Tesi etd-11132013-105034


Tipo di tesi
Tesi di laurea specialistica
Autore
TUCCI, ILARIA
URN
etd-11132013-105034
Titolo
Applied Theatre as a craft of Conflict Transformation and Peacebuilding in War-Torn Communities
Dipartimento
CIVILTA' E FORME DEL SAPERE
Corso di studi
SCIENZE PER LA PACE: COOPERAZIONE ALLO SVILUPPO, MEDIAZIONE E TRASFORMAZIONE DEI CONFLITTI
Relatori
relatore Prof. Luzzati, Tommaso
Parole chiave
  • social theatre
  • Schininà
  • Reich
  • peacebuilding
  • Lederach
  • Patfoort
  • Galtung
  • conflict transformation
  • applied theatre
  • war torn communities
Data inizio appello
28/11/2013
Consultabilità
Completa
Riassunto
La presente tesi verte sul ruolo del teatro sociale come strumento di mediazione e trasformazione dei conflitti nei contesti di post-guerra. A tal fine il primo passo (Capitolo 1) è stato costruire un quadro interpretativo interdisciplinare, con cui analizzare le caratteristiche ricorrenti e le differenze nelle esperienze già esistenti in questo ambito, e da cui poter trarre indicazioni circa il disegno progettuale. Per il raggiungimento di questi obiettivi, sono stati esaminati criticamente i lavori sul campo e le osservazioni teoriche di Hannah Reich, Guglielmo Schininà e John Paul Lederach, unitamente alle teorie di Johan Galtung e Pat Patfoort. Il secondo passo (Capitolo 2) è stato individuare alcuni casi di studio che consentissero di validare il modello interpretativo elaborato. Ho dunque innanzitutto censito le esperienze già realizzate recentemente o in corso d’opera, per poi applicare ad esse dei criteri di selezione desunti dall’analisi teorica, specie dal lavoro di Hannah Reich. Tali criteri si sono rivelati molto restrittivi al punto che ho potuto selezionare solo due dei molti casi di studio individuati, il progetto Let’s see… Let’s choose… Let’s change… della armena ONG Peace Dialogue e il progetto di teatro partecipativo promosso dalla americana ONG Search for Common Ground. I due casi di studio (Capitolo 3) sono stati analizzati criticamente al fine di verificare e di proporre un’ipotesi di concezione, pianificazione e implementazione sul medio/lungo periodo di progetti di teatro sociale con sessioni di formazione in mediazione e trasformazione dei conflitti in processi di peacebuilding.

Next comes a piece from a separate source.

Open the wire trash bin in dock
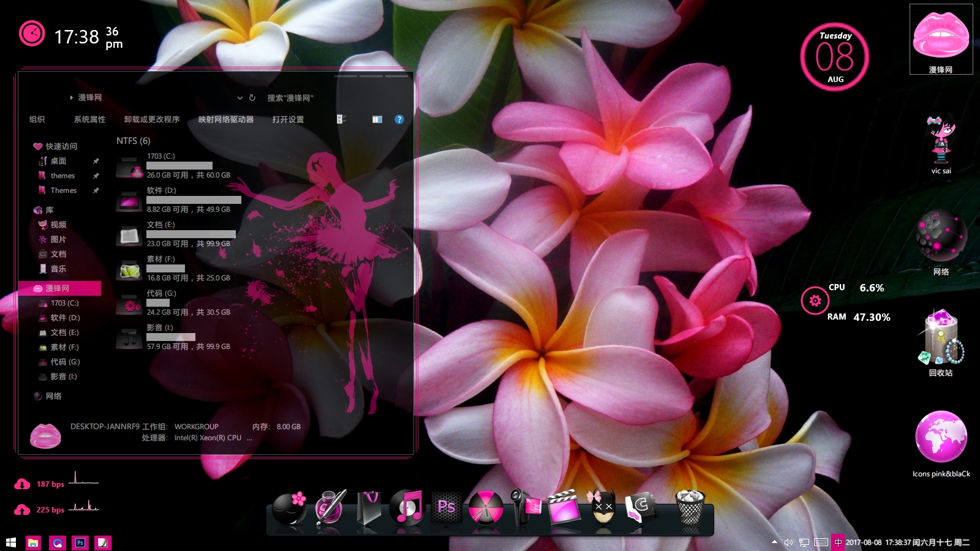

Il quadro teorico (Capitolo 1) comprende un ampio panorama che esamina non solo il peacebuilding e il teatro sociale, ma anche i cosiddetti approcci di peacebuilding basati sull’arte (art-based peacebuilding). Il concetto di peacebuilding viene presentato nella elaborazione data da Galtung negli anni ’70 e nelle più recenti definizioni a cura delle Nazioni Unite. In particolare viene dato risalto al contributo del UN Secretary-General's Policy Committee del 2007 in comparazione con le Strategie Europee riguardo la ‘Gestione del Ciclo del Progetto in Cooperazione e Sviluppo’. Infatti in entrambi i documenti, emerge il ruolo cruciale svolto - nel peacebuilding come nella cooperazione allo sviluppo – dalla partecipazione, intesa come appropriazione da parte delle comunità locali del processo di cambiamento, e dall’equità, intesa come parità di accesso ai diritti e imparzialità nella trasformazione dei conflitti.
A seguire vengono esposte la teoria di trasformazione dei conflitti di Johan Galtung (2004) e quella sulla comunicazione nonviolenta di Pat Patfoort (2011).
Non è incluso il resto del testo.